* **TASKS TO CARRY OUT**:
1. Summarize the text on union partnership programs in three sentences.
2. Using the text on union partnership programs, explain in one or two sentences why GIDC built a collective export presence for small New York garment producers.
3. Pick up the text on union partnership programs after its last sentence and continue it.

BEGIN STUDY TEXT

San Francisco Hotels Partnership Project

Under its 1994 collective bargaining agreement with the principal major hotels in San Francisco, HERE local 2 has developed a comprehensive program for developing skills in the local hospitality industry. The negotiated partnership program aims to provide better jobs and upgrade possibilities, along with high-quality, cost-effective services for member hotels. Using bargained contributions to the joint training funds and grants from the Federal Mediation and Conciliation Service and the California State Program for Incumbent Worker Training, the partnership has developed training in skills for problem-solving in hotel operations, English for speakers of other languages, occupational skills for a variety of bargained jobs, and re-entry programs for workers newly returning to the workforce. A hallmark of the San Francisco Hotel Partnership Program is training conducted simultaneously in three languages-- English, Spanish and Chinese.

Garment Industry Development Corporation (GIDC)
Founded in the early 1980s, GIDC provides a growing range of services to New York garment workers and employers. A joint creation by UNITE (the Union of Needletrades, Industrial and Textile Employees) and the clothing manufacturers in New York City, GIDC has leveraged significant state, federal and local resources to provide services to garment manufacturers and worker--from workplace modernization to training for management and workers in UNITE-represented firms. It has also created a collective presence for small New York garment producers in export markets that small firms alone are unable to reach. This has resulted in some $60 million in expanded sales opportunities.
SEATTLE WORKERS' CENTER
What started in the 1980s as the Seattle labor movement's dislocated worker counseling and training program has grown along a number of dimensions to serve the education, training and employment needs of the Seattle/King County community. The King County AFL-CIO's Workers' Center and the Central Labor Council receive funding to support a labor specialist for the Washington Manufacturing Extension Partnership, liaisons to the area's community colleges and the state transportation program, School-to-Work programs, industry development for the ship-building industry, and recruitment and training of new labor force entrants for construction and other union jobs. Because of its wide range of activities and services, the Workers' Center enjoys strong support from the local community and elected officials.

END STUDY TEXT
BEGIN INFORMATION

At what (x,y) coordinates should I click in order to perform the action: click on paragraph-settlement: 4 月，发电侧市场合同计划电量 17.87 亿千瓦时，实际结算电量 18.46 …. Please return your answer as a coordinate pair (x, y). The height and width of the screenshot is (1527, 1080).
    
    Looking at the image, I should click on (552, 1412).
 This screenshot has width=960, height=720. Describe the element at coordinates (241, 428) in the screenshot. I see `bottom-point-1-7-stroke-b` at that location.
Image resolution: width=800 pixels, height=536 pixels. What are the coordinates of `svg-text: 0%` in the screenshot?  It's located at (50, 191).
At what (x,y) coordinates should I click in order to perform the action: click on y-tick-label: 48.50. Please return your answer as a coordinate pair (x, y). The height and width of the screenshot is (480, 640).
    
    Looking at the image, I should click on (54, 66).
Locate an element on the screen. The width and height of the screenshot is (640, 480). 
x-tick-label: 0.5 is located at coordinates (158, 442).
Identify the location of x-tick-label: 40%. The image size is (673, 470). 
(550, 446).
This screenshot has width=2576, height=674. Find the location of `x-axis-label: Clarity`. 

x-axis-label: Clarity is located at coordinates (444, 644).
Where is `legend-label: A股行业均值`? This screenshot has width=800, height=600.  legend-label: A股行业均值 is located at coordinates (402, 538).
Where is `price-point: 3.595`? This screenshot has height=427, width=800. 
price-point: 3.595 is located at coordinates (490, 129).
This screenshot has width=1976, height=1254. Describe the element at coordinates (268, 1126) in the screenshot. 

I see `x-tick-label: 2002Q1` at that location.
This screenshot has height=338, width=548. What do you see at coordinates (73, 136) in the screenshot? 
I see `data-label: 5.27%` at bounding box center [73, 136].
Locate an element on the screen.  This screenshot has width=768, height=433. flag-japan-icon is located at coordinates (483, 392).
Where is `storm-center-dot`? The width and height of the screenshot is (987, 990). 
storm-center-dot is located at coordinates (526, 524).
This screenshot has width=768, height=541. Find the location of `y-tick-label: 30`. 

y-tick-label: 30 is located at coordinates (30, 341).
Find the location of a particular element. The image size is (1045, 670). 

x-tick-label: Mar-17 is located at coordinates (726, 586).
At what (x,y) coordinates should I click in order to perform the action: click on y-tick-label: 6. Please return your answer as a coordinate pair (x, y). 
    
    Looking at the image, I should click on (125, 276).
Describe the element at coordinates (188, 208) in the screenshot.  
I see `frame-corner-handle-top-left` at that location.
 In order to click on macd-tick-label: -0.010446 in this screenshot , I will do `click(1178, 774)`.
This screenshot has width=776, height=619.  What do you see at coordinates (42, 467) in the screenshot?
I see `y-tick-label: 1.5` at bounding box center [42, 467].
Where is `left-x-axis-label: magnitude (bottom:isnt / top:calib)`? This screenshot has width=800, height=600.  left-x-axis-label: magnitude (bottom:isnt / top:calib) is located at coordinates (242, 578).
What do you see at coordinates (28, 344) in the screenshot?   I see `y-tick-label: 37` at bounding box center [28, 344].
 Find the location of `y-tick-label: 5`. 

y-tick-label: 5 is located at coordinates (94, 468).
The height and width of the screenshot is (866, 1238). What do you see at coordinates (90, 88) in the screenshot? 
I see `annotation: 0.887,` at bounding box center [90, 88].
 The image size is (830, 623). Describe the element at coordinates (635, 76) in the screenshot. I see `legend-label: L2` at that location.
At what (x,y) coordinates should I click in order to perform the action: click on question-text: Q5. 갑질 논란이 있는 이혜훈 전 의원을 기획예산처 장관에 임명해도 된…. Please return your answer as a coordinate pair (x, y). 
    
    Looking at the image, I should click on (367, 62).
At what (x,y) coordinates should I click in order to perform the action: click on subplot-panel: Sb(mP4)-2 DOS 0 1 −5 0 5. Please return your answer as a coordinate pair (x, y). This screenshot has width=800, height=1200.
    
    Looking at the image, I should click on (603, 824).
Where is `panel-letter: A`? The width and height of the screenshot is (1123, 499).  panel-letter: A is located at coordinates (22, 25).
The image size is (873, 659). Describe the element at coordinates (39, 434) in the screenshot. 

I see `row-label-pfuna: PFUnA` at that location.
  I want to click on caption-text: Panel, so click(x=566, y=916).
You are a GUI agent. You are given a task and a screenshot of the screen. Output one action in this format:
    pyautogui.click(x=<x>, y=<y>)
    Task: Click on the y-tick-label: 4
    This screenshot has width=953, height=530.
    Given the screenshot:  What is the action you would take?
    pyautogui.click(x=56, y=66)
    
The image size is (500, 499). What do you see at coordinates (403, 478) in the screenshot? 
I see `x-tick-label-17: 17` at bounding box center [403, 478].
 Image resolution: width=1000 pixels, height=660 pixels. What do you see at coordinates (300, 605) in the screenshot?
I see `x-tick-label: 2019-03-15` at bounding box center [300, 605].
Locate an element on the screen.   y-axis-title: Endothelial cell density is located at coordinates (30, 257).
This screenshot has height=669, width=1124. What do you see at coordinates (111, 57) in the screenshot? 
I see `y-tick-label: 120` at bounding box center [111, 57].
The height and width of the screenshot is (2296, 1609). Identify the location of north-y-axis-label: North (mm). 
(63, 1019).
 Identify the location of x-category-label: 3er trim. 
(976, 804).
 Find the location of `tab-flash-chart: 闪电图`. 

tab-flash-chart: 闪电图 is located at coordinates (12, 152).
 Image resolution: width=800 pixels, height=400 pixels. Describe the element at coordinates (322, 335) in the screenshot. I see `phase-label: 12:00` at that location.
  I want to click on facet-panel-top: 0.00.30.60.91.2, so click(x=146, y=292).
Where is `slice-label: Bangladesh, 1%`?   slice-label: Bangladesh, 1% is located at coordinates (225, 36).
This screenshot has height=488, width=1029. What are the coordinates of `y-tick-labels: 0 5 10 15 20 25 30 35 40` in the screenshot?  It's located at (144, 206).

END INFORMATION

* **ANSWERS BELOW**:
1. Under its 1994 collective bargaining agreement with major San Francisco hotels, HERE Local 2 built a partnership program that offers training in problem-solving, English for speakers of other languages, occupational skills and re-entry, taught at once in English, Spanish and Chinese. GIDC, created by UNITE and New York City clothing manufacturers, uses state, federal and local resources to provide modernization and training services and has given small garment producers a collective presence in export markets. The Seattle Workers' Center began in the 1980s as a dislocated worker program and now serves the education, training and employment needs of Seattle/King County.

2. GIDC built this presence because small firms alone cannot reach those export markets. The effort has produced some $60 million in expanded sales opportunities.

3.
Las Vegas HERE 226
Culinary Workers Training Institute
Since its new training center opened for business in 1993, the Las Vegas Hotel & Restaurant Employees Union has provided training for over 13,000 new workers in the rapidly expanding Las Vegas hotel and casino industry. The ability of the union's training Institute to supply workers with the skills demanded by world-class hotels has not only helped strengthen the local industry, but also made it possible for the union to provide qualified applicants for their rapidly growing industry. The program has also provided thousands of jobs to new immigrants and other workers who would never have had a chance to develop the skills for good jobs with good pay and benefits and skill upgrading opportunities for career advancement.

Wisconsin Regional Partnership (WRTP)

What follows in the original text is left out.